A ação será decidida na primeira reunião do PSOL, em 11 de fevereiro, após o retorno do recesso parlamentar, segundo informou líder do partido na Câmara, deputado Chico Alencar (RJ). "A situação do senador suplente é muito fragilizada porque, além das graves acusações de que é alvo, ele tem baixa legitimidade por chegar ao cargo sem voto e sem mérito, mas apenas por ser filho de um cacique político", disse.
Além disso, conforme o deputado, a posição de Lobão Filho é tão indefensável que ele próprio admite sequer assumir o cargo. "Ele não deu explicações para os crimes pelos quais é processado e até agora não reagiu com a indignação do injustiçado", observou.
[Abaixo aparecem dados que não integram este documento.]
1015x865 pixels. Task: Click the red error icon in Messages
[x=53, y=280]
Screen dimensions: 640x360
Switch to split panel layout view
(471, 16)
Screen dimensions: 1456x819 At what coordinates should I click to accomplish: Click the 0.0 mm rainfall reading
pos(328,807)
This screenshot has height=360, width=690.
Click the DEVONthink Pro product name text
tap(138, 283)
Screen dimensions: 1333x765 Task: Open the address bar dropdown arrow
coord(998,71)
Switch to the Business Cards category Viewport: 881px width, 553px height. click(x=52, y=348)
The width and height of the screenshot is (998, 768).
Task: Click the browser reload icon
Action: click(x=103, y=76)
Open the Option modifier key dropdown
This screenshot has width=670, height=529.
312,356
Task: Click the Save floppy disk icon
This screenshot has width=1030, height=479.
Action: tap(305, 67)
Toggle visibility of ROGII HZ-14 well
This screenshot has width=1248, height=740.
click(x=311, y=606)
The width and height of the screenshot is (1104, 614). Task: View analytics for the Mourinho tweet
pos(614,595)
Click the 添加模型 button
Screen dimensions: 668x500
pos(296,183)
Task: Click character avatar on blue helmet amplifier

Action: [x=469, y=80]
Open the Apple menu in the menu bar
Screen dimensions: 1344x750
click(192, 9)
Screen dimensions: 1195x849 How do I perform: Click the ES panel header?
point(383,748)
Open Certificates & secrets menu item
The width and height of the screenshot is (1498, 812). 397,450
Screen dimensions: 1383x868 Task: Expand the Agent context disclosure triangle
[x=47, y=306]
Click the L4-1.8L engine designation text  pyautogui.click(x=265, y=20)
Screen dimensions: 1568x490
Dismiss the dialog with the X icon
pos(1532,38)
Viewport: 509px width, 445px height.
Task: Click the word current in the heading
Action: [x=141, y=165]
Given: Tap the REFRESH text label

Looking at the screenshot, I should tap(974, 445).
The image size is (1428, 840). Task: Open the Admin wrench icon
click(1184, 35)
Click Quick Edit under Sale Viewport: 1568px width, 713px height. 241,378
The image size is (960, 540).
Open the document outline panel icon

"O Brasil, que há séculos luta contra a praga do coronelismo, agora vive a era do filhotismo na política", acrescentou Alencar. Segundo o deputado, os termos da denúncia, a ser encaminhada à Comissão de Ética do Senado, serão analisados com cautela, para evitar a frustração de tentativas anteriores.
O Senado rejeitou representações movidas pelo partido contra outros parlamentares em situação idêntica, como o também ex-suplente Gim Argello (PMDB-DF), por considerar que os crimes atribuídos ele eram anteriores ao mandato. "O País não quer mais ouvir essa desculpa para a impunidade. Os fatos pelos quais ele responde foram cometidos antes do mandato, mas os problemas deles derivados são atuais e atentam contra a ética na política", enfatizou o deputado.
Ele disse que as providências para a abertura da representação estão sendo coordenadas pelo único senador do partido no Congresso, José Nery (PA). De volta dos Estados Unidos, onde estava de férias com a família, Lobão Filho não quis se manifestar sobre a iniciativa do PSOL. Ele tem 60 dias de prazo para assumir a cadeira de senador.
Sua assessoria informou que ele avalia dar uma entrevista coletiva, na próxima semana, para se defender de todas as acusações e anunciar seu destino político. Lobão Filho deve deixar o DEM, que o recusa nos seus quadros.